10 steps to great logo designs

  1. Sketch
  2. Sketch again
  3. And again
  4. Don’t worry about mistakes
  5. Sketch with pencils
  6. Try using pens
  7. Sketch indoors…
  8. …and out
  9. Sketch fast
  10. Keep on sketching

Make lots of rough sketches. You’ll rule out many design ideas quickly this way before wasting time in Adobe Illustrator.

24 responses

  1. Good call, Jamie. My sketch process will normally span over a few days, giving time to sleep on the ideas, too.

    Hi Verne, your box drawings are exactly the type of thing I’d love to see on your creative briefing website. Do you plan on posting any?
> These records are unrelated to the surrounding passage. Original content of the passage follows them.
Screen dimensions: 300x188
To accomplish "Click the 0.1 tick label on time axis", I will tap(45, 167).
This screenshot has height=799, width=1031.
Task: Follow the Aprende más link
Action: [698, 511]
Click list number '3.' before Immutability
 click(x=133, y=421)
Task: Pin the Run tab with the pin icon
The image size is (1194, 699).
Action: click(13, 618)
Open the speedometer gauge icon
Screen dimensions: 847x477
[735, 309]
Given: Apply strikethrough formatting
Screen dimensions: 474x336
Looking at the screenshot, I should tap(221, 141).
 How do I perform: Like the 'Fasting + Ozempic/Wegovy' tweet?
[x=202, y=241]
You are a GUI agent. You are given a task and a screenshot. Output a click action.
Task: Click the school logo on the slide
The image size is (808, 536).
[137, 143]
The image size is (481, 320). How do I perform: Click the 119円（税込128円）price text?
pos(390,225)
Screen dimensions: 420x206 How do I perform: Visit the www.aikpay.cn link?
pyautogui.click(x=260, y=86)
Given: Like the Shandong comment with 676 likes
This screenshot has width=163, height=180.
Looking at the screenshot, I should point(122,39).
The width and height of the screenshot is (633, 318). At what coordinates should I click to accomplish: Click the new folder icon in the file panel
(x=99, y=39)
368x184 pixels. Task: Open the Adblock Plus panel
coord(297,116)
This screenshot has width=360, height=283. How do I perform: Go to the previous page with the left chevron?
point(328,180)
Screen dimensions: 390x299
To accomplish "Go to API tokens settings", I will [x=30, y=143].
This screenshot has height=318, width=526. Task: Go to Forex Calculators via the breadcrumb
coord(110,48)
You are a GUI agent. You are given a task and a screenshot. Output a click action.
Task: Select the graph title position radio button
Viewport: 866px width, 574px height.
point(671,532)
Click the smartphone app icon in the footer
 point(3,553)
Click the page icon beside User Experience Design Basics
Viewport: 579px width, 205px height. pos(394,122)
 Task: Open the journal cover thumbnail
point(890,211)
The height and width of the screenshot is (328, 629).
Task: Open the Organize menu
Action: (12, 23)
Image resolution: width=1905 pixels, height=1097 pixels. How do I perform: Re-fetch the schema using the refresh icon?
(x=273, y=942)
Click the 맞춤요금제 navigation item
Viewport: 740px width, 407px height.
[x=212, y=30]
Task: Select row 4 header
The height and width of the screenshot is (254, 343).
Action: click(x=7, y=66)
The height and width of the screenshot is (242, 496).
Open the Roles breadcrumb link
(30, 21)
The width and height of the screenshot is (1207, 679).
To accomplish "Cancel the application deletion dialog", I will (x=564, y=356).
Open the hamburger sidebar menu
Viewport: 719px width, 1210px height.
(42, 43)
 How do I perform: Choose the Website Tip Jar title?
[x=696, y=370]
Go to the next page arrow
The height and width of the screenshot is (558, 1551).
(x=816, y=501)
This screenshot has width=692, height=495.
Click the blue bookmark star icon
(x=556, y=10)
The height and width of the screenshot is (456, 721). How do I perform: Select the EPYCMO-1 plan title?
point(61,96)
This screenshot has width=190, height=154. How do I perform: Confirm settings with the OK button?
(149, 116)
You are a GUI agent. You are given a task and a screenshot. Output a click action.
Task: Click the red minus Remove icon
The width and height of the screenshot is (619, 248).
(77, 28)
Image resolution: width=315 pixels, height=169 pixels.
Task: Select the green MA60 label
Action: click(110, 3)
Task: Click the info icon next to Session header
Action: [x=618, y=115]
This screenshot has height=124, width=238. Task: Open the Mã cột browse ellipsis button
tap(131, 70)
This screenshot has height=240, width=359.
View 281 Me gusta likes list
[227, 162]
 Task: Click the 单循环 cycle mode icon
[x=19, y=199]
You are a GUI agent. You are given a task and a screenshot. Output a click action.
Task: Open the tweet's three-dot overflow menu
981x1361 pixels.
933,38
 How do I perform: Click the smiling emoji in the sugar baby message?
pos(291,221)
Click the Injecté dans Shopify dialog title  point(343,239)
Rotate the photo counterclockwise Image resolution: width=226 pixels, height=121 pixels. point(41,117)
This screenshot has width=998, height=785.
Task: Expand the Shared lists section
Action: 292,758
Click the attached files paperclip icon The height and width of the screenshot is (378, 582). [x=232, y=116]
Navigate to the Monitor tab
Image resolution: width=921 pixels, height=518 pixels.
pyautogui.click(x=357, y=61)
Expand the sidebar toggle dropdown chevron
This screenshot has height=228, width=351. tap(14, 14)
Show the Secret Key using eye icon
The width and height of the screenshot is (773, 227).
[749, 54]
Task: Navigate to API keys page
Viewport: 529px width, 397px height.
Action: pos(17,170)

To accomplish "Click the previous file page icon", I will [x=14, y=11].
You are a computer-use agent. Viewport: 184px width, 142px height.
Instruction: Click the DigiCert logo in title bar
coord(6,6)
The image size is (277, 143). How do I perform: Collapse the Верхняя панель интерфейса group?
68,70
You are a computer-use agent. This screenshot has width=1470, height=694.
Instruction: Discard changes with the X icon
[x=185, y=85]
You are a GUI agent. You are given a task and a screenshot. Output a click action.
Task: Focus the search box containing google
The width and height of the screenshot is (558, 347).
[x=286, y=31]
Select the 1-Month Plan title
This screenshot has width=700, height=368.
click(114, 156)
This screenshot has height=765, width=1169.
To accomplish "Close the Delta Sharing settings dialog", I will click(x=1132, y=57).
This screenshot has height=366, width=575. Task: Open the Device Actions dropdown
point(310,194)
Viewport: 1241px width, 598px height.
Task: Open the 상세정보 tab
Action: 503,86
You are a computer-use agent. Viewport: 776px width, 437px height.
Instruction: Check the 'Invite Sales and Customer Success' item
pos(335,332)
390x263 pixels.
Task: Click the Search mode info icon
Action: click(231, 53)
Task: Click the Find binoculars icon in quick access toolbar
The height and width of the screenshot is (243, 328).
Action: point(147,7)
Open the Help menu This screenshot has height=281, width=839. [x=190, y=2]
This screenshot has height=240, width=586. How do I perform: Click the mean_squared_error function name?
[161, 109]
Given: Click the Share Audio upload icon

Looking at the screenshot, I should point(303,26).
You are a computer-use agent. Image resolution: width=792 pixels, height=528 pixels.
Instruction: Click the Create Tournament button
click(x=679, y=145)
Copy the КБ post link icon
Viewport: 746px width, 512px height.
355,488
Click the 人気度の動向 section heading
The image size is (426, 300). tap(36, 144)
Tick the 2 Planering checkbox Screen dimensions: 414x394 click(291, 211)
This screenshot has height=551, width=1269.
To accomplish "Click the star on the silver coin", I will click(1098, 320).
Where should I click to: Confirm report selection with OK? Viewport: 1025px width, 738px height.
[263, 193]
  2. In my case, there’s sometimes a step of “random doodling” to clear my mind of influences first. I’m not sure if that’d count as step 1, or a step 0.5!

  3. Hi David

    Yep, I absolutely always do some sketches. Most are unrecognisable but it just helps me to get the stuff out of my head and onto some paper. When I give my class design projects I IMPLORE them to draw something first and then get onto the computer. You can do a hell of a lot more rough sketches on paper in 5 mins than anything you could do in Illustrator or Photoshop in 5 minutes.

  4. Jermayn, I completely agree. It’s important to know where web sections are going before you begin with any code.

    Jennifer, I think it’s great that you implore your students to draw first. Thankfully, any design teachers I’ve come across do likewise.

  5. Sketching for designers is like stretching for athletes before a game. I sketch before I do any kind of design work, period. I even go as far as making little notes on my sketches like color treatment, potential font choice, design style, etc. Anything that will make the actual sitting in front of the computer part go smoother and more efficient. But of course more than half the time my final piece looks nothing like my initial sketches haha. Sketching is still a must though!

  6. You’re right about the sketching David for sure. So many times I would just jump straight into Illustrator and go to work when if I had took the time to sketch a little I could have ruled out all the worthless crap I came up with in Illustrator before I even started the program. On that note…I just created a new logo earlier which can be found on my blog. I’d love it if you could give me your thoughts on if it looks good, bad, okay? And what, if anything would you change to improve it?

  7. Hi Deron, you mention on your site that you’ll probably change your logo quite a lot before deciding on a final version. In that case, it’d be great to see the sketches you come up with to see your thought process.

    Much easier to give a critique when there’s more than one option to choose from, and of course I’m more than happy to give you my take on it.

  8. Your article on google penalization was interesting, so you probably know about keyword stuffing? This article here has a fine example of keyword stuffing! ‘Sketch’ appears 10 times in the first 30 words and has nothing to do with the title. Dodgy ground IMHO …

  9. This might be true, but what about those who cannot draw or sketch. I used to draw a house or mountains and the sun rising over them in drawing class always since those were the only things I could come up with all the time. David give some pointers to the non-artists among us, like some software that will automate the process.

  10. Moser,

    Practice improves your ability to sketch, and automation defeats the purpose. If you find yourself unable to come up with new ideas, try brainstorming first.

  11. David,

    I have a question. Would you stay away from letter logo’s? Or creatively using letters in a logo? I have been sketching w/ the letters M M for so long that I am unsure if it’s hokey or if I am over thinking things. (unfortunately my initials are M.O.M which is extremely hokey in the sporting goods industry!)

  12. Molly,

    I enjoy well-crafted monograms. The trick is to find an original idea, which is extremely difficult, as combining initials is often the first route designers take for logos.

  13. Hi David,
    I really enjoy the sketching, doodling. m final yr student of applied art, we always work on the softwares lk illustrator, flash, photoshop. but before every assigment i do write wat is topic about n then print my visualizing brain on the paper through the sketching..saw ur porfolio..liked ur work n process of designing…

    thnks David :)

  14. I’ve learned that sketches are a must for me – so it’s good to see that others agree. I seem to waste a lot of time trying to brainstorm in illustrator!